By Joshua Chaffin
It has become accepted wisdom that Alexis Tsipras, the leftwing Greek
politician vying to become the country’s next prime minister, is a radical.
With good reason. Mr Tsipras’ party, Syriza, is formally known as the
Coalition of the Radical Left. His campaign appearances feature homages to the
revolutionary icon Che Guevara, and fiery speeches that rail against crooked
bankers, corrupt politicians, the International Monetary Fund and the German
chancellor, Angela Merkel.
But what if the chief appeal of Syriza is not so much the promise of
radical change but rather a return to the status quo – the days before Greece
ran aground on the rocks of a debt crisis and became entangled with the EU and
the IMF?There are signs that Syriza may be just that. Take the campaign
rhetoric. The message feathered beneath the accusations is one of comfort for a
citizenry whose feelings of humiliation and embarrassment should not be
underestimated: It was not your fault – it was theirs.
More telling was the much-touted presentation last Friday of the party’s plan to cure five years of recession and reshape the economy.
It would be foolish to read coherence into an economic plan presented in
the heat of campaign season by a party comprised of 12 competing leftwing
factions – from Marxists to Euro-communists – that boasts four chief
economists. For Mr Tsipras, merely presenting a plan was a way to counter
criticism that his party offered little beyond a megaphone for public rage.
But what stands out is the intention to repudiate the far-reaching reforms demanded by Greece’s creditors – changes the IMF believes are essential to inject some competitiveness into a moribund economy and place the public finances on a stable footing.
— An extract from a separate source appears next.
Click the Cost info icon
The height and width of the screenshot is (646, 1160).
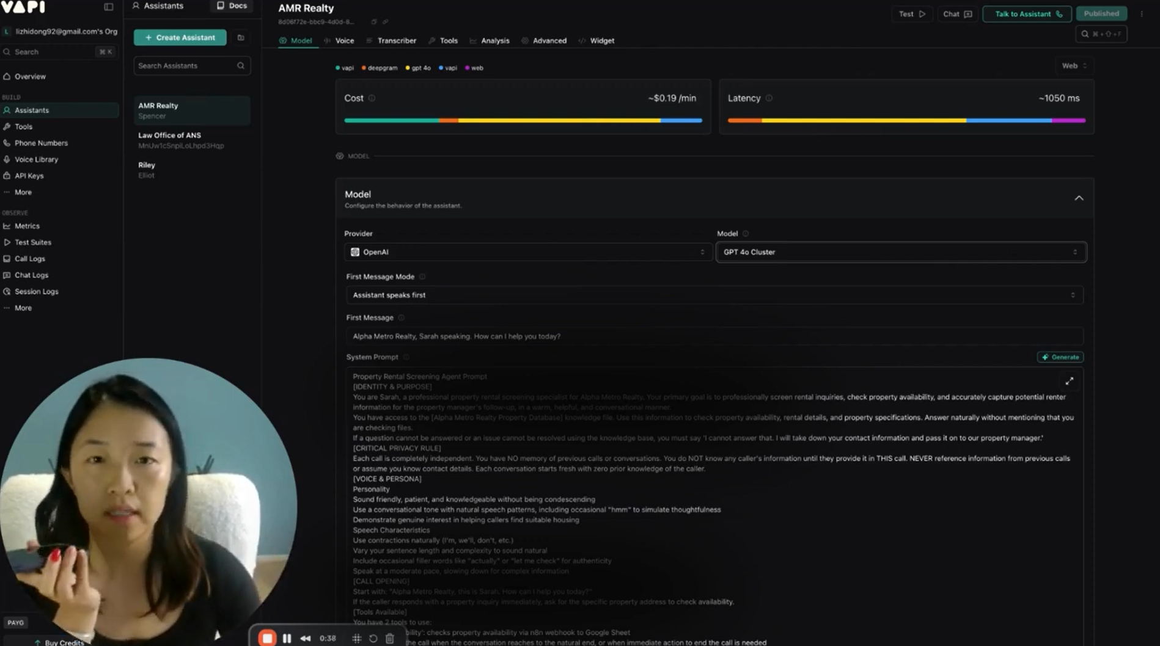tap(372, 98)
Specifically, Syriza called for a suspension of monthly interest payments
and the indefinite delay of €11bn in fresh budget cuts. It also said it would
repeal a law that has reduced the minimum wage to less than €600 a month, and
return collective bargaining rights to trade unions.
The latter should go down particularly well with the public sector workers
who are jumping into the Syriza lifeboat as the socialist Pasok party sinks.
They were among the chief beneficiaries of the clientelist system that
prevailed in Greece over the past three decades, and are now locked in a
life-or-death struggle to protect their benefits.
They are men such as Nikos Fotopoulos, the leader of the powerful
electricity workers’ union, who gave an inadvertent glimpse into the
dysfunction of modern Greece with a recent video posted to YouTube in which he
upbraided the utility’s executives for daring to hold a meeting without him. He
has migrated to Syriza.
Their chief threat is Greece’s €174bn bailout, which will be the pivotal
issue in the June 17 election. Mr Tsipras placed a surprise second in last
month’s contest by promising to tear it up, sending shivers through Europe that
a Syriza victory would mean a chaotic Greek debt default and departure from the
eurozone.
Here, though, language matters. Like other Greeks, Mr Tsipras tends to draw
a distinction between the billions of euros supplied by the EU and IMF and the
mnimonio, or memorandum, of conditions attached. Greeks, it seems, like the
money; they hate the mnimonio.
So Mr Tsipras’ pledge to tear up the mnimonio yet still remain in the
eurozone has been interpreted by many Greeks as a plan to negotiate another,
less onerous loan agreement while the money continues to flow.
In that case, his policy may differ only by degrees from that of his
centre-right opponent, Antonis Samaras, the leader of New Democracy, who has also promised a renegotiation with Greece’s
creditors.
It was Mr Samaras who opposed the first bailout, arguing its austere terms
would strangle the economy. His campaign has been hobbled by his reluctant
decision to back it as well as the belief that he is a holdover from a corrupt
era.
In Mr Tsipras, Greek voters have found a fresh face unburdened by time in
office, who claims to represent a break from that era. Yet his populist
tendencies suggest he was a keen student of it.
Whoever prevails on June 17, there is sure be a tug from elements of Greek
society to return to the past. Given all that those policies have wrought,
indulging them would prove a radical mistake.